Interpretation
The lower than expected number of cases reflects the decrease seen in twin pregnancy perinatal mortality reported by MBRRACE-UK in 2013-20162. It is thought this decrease may be a consequence of improved care for MC twin pregnancies, particularly in recognising and treating complications unique to MC twins, and development of new treatment techniques including the Solomon Technique for FLA26. This is also linked to updated national and international guidance13, 15, 19 , which if implemented has been demonstrated, by Twins Trust, to lower adverse outcome rates27. However the latest MBRRACE-UK report published in October 2019 reported an increase in the stillbirth and neonatal death rates in twin pregnancies in 201722. It is important to consider data over a longer period alongside the use of three year rolling averages to better reflect trends in perinatal mortality2.

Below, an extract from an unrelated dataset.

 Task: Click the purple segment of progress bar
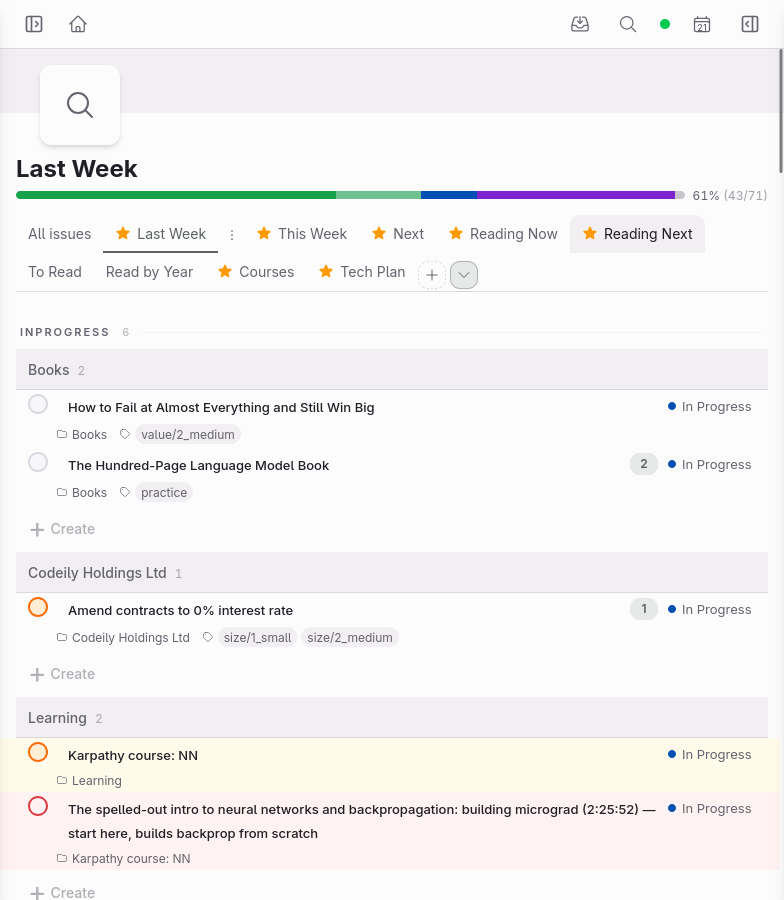tap(576, 195)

MC twin pregnancies complicated by sIUFD have a high risk of subsequent co-twin neurologic morbidity. From these data it appears that prenatal and indeed postnatal screening for abnormalities of the central nervous system in survivors is not routine in the UK. There is a need to strengthen professional guidance and practice amongst both obstetricians and neonatal paediatricians19.
This study strengthens the argument made in our 2019 systematic review and meta-analysis for the need for a purposely designed prospective study, ideally with antenatal and postnatal imaging and long-term follow-up 7.
There is no specific guidance regarding when and how co-twins after sIUFD should be delivered. Of note in this study there was a high rate of preterm birth (both spontaneous and iatrogenic) and a high rate of emergency caesarean sections. The majority of co-twin survivors were admitted to the neonatal unit with prematurity the commonest indication. Despite the high risk nature of the pregnancy and requirement for admission to NNU, very few babies had planned follow-up despite an association with adverse long-term outcomes10.
The uptake of post-mortem examination was low (25.4%) for the initial sIUFD but increased to 40% if the co-twin died as well. This is below the 75% recommended uptake by the RCOG28, and may reflect that parents accept that MC twin pregnancies are higher risk, and even if a cause was not apparent antenatally, the findings of the post-mortem are unlikely to affect a subsequent pregnancy as it may be linked to monochorionicity. Despite post-mortem being considered the most useful investigation for parents to find out why their baby died29, in 6/9 post-mortems in which the UKOSS reporter knew the findings, the post-mortem was inconclusive. This highlights another area of future research, as there is not currently a specific classification system for cause of death in MC twins, which is often different to the cause of death in singletons, and is the classification system which pathologists have to currently use. Since performing this study, we have proposed a new classification system of causes of death in twin pregnancies (CoDiT) which requires further validation30. These findings also raise the consideration of whether specialist perinatal pathologists are needed for MC twin pregnancy post-mortems, and whether injection studies should be performed in all MC twin pregnancies to aid determining cause of death.